Chegados a 2018, todos os caminhos vão dar ao 5G, que vai ser a próxima geração da infraestrutura de rede. As marcas usam a buzzword como forma de promoção. As empresas começam a abrir terreno e a imaginar um futuro de latência quase zero. Para onde caminha isto?

A revolução do 5G

É fã da seleção? Ótimo. Imagine que estamos em 2026 e Portugal joga uma das finais do Mundial mais empolgantes de que há memória. Não tem como ir ao estádio, pelo que acompanhar a partida na televisão é uma hipótese. Mas lembre-se: está num mundo 5G. Nesse ano, espera-se que a rede móvel de quinta geração já se esteja a massificar. Se quer ter uma experiência diferente, como a de ir ao estádio ver a bola, pode acompanhar o jogo em direto com os seus óculos de realidade virtual.

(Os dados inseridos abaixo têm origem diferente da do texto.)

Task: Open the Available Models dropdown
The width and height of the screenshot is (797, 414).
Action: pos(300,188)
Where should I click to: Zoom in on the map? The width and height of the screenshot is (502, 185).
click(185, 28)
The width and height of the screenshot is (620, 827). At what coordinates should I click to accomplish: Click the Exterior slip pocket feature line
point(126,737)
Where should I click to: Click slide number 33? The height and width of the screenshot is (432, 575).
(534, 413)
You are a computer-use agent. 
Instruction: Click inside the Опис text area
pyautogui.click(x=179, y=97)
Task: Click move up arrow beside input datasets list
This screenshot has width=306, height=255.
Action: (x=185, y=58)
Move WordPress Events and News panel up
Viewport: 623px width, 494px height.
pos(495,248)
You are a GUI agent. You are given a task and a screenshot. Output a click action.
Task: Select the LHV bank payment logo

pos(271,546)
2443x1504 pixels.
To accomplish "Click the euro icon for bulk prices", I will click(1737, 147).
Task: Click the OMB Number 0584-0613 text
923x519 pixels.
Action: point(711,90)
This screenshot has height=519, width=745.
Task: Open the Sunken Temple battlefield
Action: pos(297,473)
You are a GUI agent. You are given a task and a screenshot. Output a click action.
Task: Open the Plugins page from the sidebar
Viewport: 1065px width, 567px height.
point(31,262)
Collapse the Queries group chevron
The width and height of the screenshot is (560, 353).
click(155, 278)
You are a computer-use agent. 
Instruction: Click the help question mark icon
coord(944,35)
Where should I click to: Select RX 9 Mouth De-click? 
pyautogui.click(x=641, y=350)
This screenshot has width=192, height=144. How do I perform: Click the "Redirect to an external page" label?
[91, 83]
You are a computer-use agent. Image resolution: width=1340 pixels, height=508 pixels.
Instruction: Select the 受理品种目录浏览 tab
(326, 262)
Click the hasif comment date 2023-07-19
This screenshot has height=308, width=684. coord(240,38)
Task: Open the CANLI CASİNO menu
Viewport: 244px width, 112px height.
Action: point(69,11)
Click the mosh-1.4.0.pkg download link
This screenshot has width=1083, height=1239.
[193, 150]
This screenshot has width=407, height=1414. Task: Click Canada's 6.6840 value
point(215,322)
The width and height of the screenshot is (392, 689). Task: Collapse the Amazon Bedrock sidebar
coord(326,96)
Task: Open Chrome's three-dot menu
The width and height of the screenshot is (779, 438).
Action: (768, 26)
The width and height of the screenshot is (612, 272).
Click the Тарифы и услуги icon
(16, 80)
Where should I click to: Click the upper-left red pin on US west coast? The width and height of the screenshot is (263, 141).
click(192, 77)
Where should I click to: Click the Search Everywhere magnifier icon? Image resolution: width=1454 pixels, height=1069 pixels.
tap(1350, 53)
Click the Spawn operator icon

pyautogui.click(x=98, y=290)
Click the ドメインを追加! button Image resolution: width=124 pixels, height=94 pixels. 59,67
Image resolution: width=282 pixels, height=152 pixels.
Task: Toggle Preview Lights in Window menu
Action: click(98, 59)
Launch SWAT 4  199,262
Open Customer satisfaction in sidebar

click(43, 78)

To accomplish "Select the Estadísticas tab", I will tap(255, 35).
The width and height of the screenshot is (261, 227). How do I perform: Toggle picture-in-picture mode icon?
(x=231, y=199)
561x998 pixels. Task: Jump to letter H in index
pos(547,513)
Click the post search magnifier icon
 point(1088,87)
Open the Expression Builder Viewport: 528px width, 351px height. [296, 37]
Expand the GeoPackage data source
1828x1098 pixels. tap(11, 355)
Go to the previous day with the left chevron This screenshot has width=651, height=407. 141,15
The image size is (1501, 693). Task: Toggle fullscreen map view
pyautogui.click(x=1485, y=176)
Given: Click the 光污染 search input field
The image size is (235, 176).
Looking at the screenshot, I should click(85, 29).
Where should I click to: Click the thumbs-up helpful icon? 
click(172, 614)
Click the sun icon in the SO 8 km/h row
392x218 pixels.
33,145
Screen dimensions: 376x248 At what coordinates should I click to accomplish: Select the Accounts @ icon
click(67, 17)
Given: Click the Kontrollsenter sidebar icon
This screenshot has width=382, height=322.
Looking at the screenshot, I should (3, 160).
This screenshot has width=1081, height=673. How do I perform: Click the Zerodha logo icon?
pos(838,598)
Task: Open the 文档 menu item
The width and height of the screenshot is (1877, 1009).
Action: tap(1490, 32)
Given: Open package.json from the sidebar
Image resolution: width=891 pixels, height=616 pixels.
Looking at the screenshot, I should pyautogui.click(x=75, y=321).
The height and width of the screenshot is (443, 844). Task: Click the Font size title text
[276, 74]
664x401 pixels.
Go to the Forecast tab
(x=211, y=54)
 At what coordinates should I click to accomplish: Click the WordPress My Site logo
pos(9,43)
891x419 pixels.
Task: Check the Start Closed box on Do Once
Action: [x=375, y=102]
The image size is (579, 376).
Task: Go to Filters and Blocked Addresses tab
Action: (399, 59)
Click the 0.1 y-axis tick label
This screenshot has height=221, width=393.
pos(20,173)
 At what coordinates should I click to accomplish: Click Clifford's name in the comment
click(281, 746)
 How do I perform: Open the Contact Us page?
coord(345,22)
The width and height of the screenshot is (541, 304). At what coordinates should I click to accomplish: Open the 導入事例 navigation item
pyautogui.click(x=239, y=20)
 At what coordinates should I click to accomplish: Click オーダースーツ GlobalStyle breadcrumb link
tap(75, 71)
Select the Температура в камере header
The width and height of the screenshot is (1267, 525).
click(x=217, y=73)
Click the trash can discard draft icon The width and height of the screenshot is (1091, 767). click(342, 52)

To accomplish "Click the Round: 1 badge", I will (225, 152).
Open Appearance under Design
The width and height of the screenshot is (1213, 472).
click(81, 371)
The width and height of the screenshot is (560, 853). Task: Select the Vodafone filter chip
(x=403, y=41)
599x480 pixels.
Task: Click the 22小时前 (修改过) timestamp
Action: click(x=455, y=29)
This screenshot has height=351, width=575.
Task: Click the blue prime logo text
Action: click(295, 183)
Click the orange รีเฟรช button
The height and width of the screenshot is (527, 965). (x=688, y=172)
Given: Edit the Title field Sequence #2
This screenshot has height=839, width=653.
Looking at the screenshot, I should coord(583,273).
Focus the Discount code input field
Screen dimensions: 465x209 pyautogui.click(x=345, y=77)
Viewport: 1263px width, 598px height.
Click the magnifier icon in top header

Esta é uma das possibilidades do 5G: o streaming de vídeo em 360 graus, com qualidade 8K ou melhor.

Esta tecnologia de comunicação móvel vai trazer velocidades muito superiores ao que estamos atualmente habituados. Esperar por downloads vai ser coisa do passado. E o número de aparelhos ligados à internet vai pura e simplesmente explodir. Na sua cozinha, fogão, frigorífico e micro-ondas vão poder estar ligados à rede. Robôs autónomos e colaborativos vão conhecer a planta do seu lar e calcular a forma mais rápida de lhe aspirar a casa toda.

E o seu carro? Vai ter internet, abrir com o telemóvel, estacionar e conduzir sozinho. Deverá ser capaz de comunicar com os outros carros, travar quando encontra um obstáculo, ir de Lisboa ao Porto sem que tenha de pôr as mãos no volante. Sim, falar de carros autónomos é falar de 5G. Porque não vai querer andar num carro que demora 20 milissegundos a comunicar uma informação. A 50 quilómetros por hora, toda a comunicação entre veículos e com o servidor terá de ser instantânea. Tão ou mais rápida do que a velocidade da luz.

Mas nem só de entretenimento vive a economia. Para a indústria, o 5G significa menos custos e mais ação. Vai ser possível operar robôs à distância com óculos e luvas de realidade virtual. As linhas de produção vão ser cada vez mais automáticas, com as máquinas a tomarem decisões por si próprias. A rentabilização deverá ser maior, impulsionando a economia. E da mesma forma que há benefícios, também se reconhecem riscos: um ataque informático pode ser fatal e o mercado laboral poderá sofrer um tombo como nunca se viu, devido à substituição de trabalhadores por máquinas. Quem souber reinventar-se, estará na mó de cima.

Quando chega isto?

A Comissão Europeia tem metas apertadas para o 5G. Quer começar a implementar a tecnologia já em 2020, para fomentar a economia digital e o comércio eletrónico. Mas as operadoras, apesar de já se estarem a preparar, não têm assim tanta pressa. O 4G ainda não terá sido explorado nem rentabilizado na totalidade, tendo exigido investimentos avultados por parte das empresas não há muitos anos.

Nesta altura, começam a dar-se os primeiros passos em direção ao 5G. Estão a ser definidos os padrões a nível internacional, como é o caso da frequência em que tudo isto vai funcionar. Uma delas será a banda dos 700 MHz, que é onde funciona hoje a Televisão Digital Terrestre (TDT). Por isso, a partir do final de 2019, todas as televisões com este serviço terão de ser sintonizadas novamente. O processo é para estar finalizado em meados de 2020.

Depois, deverá haver um leilão de frequências, apesar de as operadoras já terem mostrado algum desconforto com isso. A faixa será atribuída e o investimento em tecnologia por parte de empresas como a Meo, Nos e Vodafone deverá acelerar. Amiúde, as fabricantes de aparelhos deverão começar a lançar os primeiros telemóveis 5G ready, adaptados a esta tecnologia. E a adaptação do mercado deverá ser natural.